From the records below, print exactly the lines starting at the one containing "September 2022 (54, 1592)" and ending at the one containing "2022 September (179, 229)", ends included, and nothing else.
----- TASK INPUT
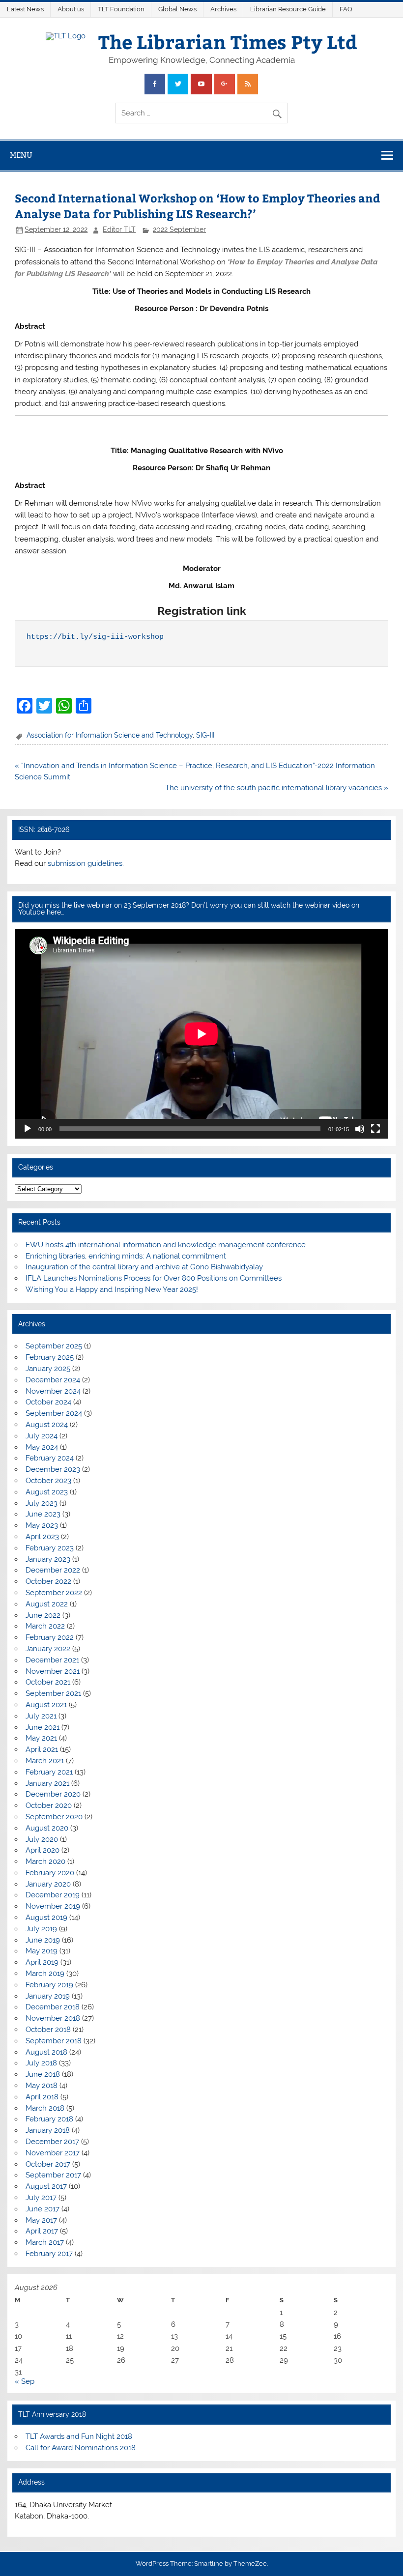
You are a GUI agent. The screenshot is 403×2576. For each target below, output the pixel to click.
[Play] (27, 1129)
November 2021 (53, 1671)
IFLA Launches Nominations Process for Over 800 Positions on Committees (154, 1278)
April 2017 (42, 2231)
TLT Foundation (121, 9)
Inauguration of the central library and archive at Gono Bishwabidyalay (144, 1266)
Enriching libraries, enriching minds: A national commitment (126, 1256)
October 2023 (48, 1480)
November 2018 (53, 2018)
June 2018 (43, 2074)
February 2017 (49, 2253)
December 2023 (53, 1469)
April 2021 (42, 1749)
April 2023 (42, 1536)
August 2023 (47, 1492)
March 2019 (45, 1973)
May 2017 (41, 2220)
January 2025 (48, 1368)
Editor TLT (119, 229)
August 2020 (47, 1828)
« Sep (24, 2381)
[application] (201, 1034)
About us (71, 9)
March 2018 (45, 2108)
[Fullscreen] (375, 1129)
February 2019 (49, 1984)
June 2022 (43, 1615)
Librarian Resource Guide (288, 9)
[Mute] (360, 1129)
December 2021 (52, 1660)
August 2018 (46, 2052)
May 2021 (41, 1738)
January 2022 (48, 1648)
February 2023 (50, 1548)
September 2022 (54, 1592)
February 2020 (50, 1872)
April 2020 (42, 1850)
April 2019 (42, 1962)
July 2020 (42, 1839)
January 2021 (47, 1783)
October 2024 (48, 1402)
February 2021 (49, 1772)
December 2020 (53, 1794)
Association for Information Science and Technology (110, 735)
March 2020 (45, 1861)
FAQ (346, 9)
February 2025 (50, 1357)
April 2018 (42, 2096)
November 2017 (53, 2152)
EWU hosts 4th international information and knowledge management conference (166, 1244)
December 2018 (53, 2007)
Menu (21, 155)
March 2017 (45, 2242)
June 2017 (42, 2208)
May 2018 (42, 2085)
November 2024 (53, 1391)
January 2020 (48, 1884)
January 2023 (48, 1559)
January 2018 (48, 2130)
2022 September (179, 229)
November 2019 (53, 1906)
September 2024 (54, 1413)
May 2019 (42, 1950)
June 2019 (43, 1940)
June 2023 (43, 1514)
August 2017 (46, 2186)
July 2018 (41, 2063)
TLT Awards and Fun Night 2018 (79, 2436)
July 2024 (42, 1435)
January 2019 (48, 1996)
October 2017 (48, 2164)
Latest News (25, 9)
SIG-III (205, 735)
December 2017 (52, 2141)
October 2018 (48, 2029)
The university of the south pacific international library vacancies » (276, 787)
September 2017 (53, 2175)
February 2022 (50, 1637)
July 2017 (41, 2197)
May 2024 (42, 1447)
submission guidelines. (86, 863)
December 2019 (53, 1894)
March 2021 (45, 1760)
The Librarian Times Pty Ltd (227, 41)
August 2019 (46, 1917)
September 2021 (53, 1693)
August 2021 (46, 1704)
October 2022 (48, 1581)
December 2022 (53, 1570)
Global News (177, 9)
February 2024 (50, 1458)
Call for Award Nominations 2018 (81, 2447)
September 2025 (54, 1346)
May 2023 (42, 1525)
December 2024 (53, 1379)
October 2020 (49, 1805)
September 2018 (54, 2040)
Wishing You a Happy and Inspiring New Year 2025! (112, 1289)
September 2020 (54, 1816)
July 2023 (42, 1503)
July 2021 (41, 1716)
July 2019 (41, 1928)
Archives (223, 9)
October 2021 (48, 1682)
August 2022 (47, 1604)
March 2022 (45, 1626)
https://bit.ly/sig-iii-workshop (95, 637)
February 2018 (49, 2119)
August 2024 (47, 1424)
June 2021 (42, 1727)
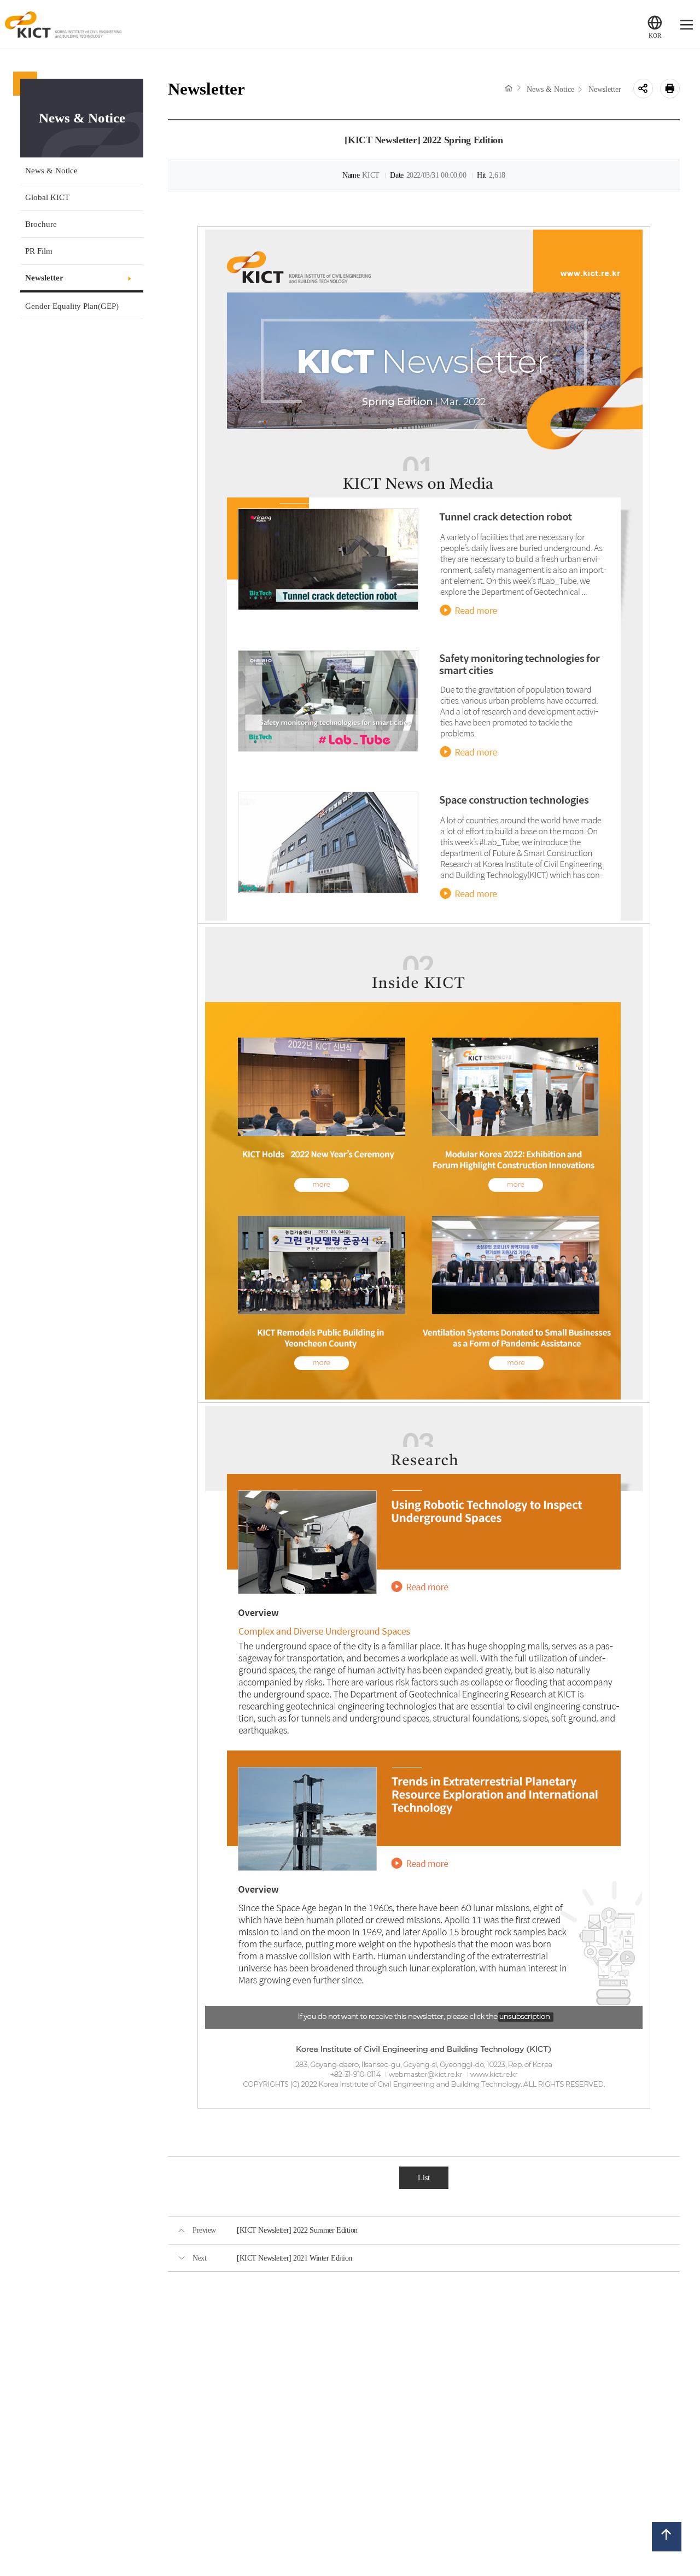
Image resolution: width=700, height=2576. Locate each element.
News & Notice (51, 170)
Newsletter (44, 277)
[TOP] (666, 2536)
----------
▶ [SOLVED EXERCISE]:
September 2022 (54, 1592)
February 2020 (50, 1872)
April 2020 (42, 1850)
April 2019 (42, 1962)
July 2020 (42, 1839)
January 2021 (47, 1783)
October 2024 (48, 1402)
February 2021 (49, 1772)
December 2020 (53, 1794)
Association for Information Science and Technology (110, 735)
March 2020 (45, 1861)
FAQ (346, 9)
February 2025 (50, 1357)
April 2018 (42, 2096)
November 2017 (53, 2152)
EWU hosts 4th international information and knowledge management conference (166, 1244)
December 2018 (53, 2007)
Menu (21, 155)
March 2017 (45, 2242)
June 2017 (42, 2208)
May 2018 (42, 2085)
November 2024 (53, 1391)
January 2020 (48, 1884)
January 2023 (48, 1559)
January 2018 (48, 2130)
2022 September (179, 229)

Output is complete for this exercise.